|Vice President—Content/Editorial Director, Ruthanne Terrero|
Etsy hosted its first ever conference in New York recently, so I went over to check out some of the panels because I had a feeling there would be some news that I could share with you. Because Etsy is for entrepreneurial, creative people who like to work closely with their customers, and very often might be going it alone, I knew there would be content that would apply to the travel advisor market in particular.
The opening speaker was “decluttering” expert Fay Wolf, who offered practical tips for creating an environment where you can peacefully hone your craft. In my mind, that could be creating jewelry, doing fashion illustration — or designing amazing travel itineraries. She spoke of living in a studio apartment where she kept one space absolutely clutter free to easily sit down at any time and practice her art, which was playing a keyboard. This barrier-free setting gave her no excuse to avoid playing, and within several months she had surprised herself and written several songs. She also gave us the three-basket technique for clearing out clutter from a room: One is labeled “throw away,” another, “give away,” and the third, “other rooms.” It’s that third one I like; it’s to prevent you from walking a book into the living room, getting distracted by all the work that needs to be done there and hence forgetting all about that first room you were working on.

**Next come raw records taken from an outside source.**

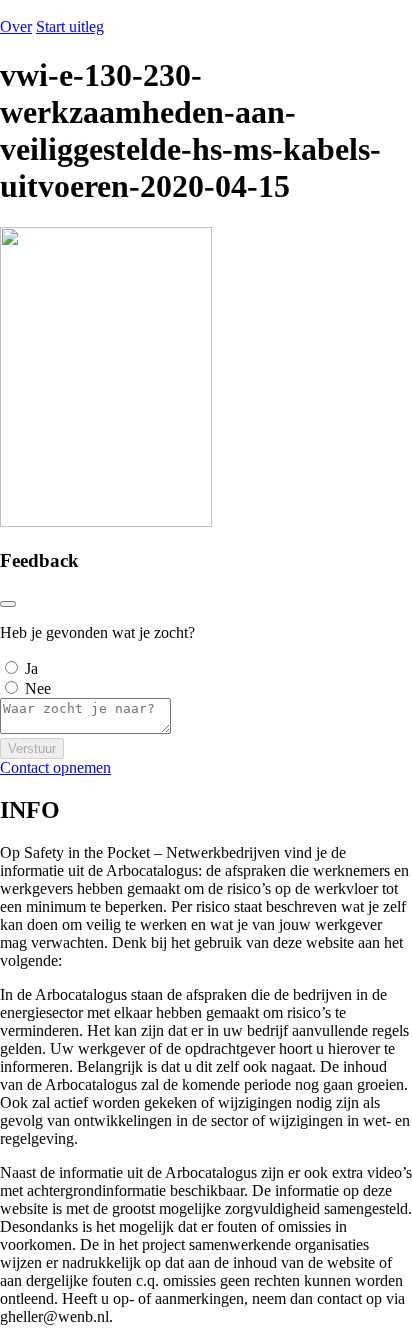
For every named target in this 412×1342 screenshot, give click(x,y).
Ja (31, 668)
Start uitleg (70, 26)
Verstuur (32, 748)
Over (16, 26)
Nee (38, 688)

I was happy to sit in on a social networking panel where several successful Etsy sellers spoke of using Instagram and Pinterest to attract buyers. They pointed out that many young parents are on Instagram, posting pictures of their children and perusing their feeds at the same time. My tip is to hashtag relevant travel photos on your feed with #mommyblogger or #daddyblogger if you’re trying to attract young families. New parents also tend to visit Pinterest, but more so to plot out the décor of their nurseries or kill time while they’re nursing. The panel noted that it’s much more acceptable to post frequently on Pinterest, whereas on Instagram you should try to avoid overloading your audience with too much content in one day.
In a session entitled, “Creating Customer Personas,” Katie Corrigan, who owns the Etsy shop, Pop O’ Color (custom pillows), spoke of pricing your product and services. “The only way to give yourself a raise is to make more money,” she said. “When someone asks you for a discount, you’re saying to yourself, ‘I don’t want a raise, I don’t want to make more money.’” Corrigan said those who shop at her store frequently ask for a discount, which she politely declines to give them. She noted that 99 percent of these people still go on to buy from her, they just felt they had to ask for a deal.
As for developing customer personas, Corrigan said you should create an avatar of who your ideal customer is. You can do that by looking at past sales. Go online to find a picture of what your average client might look like, give her a name and a personality. Write down her emotions, needs, fears and aspirations. Research which bloggers are influencing them. Have this “cheat sheet” at your fingertips so when you’re working on your product line of offerings you’ll know exactly who your client is.
Why is this important? “You have to understand what your customer needs, not what you want,” said Corrigan.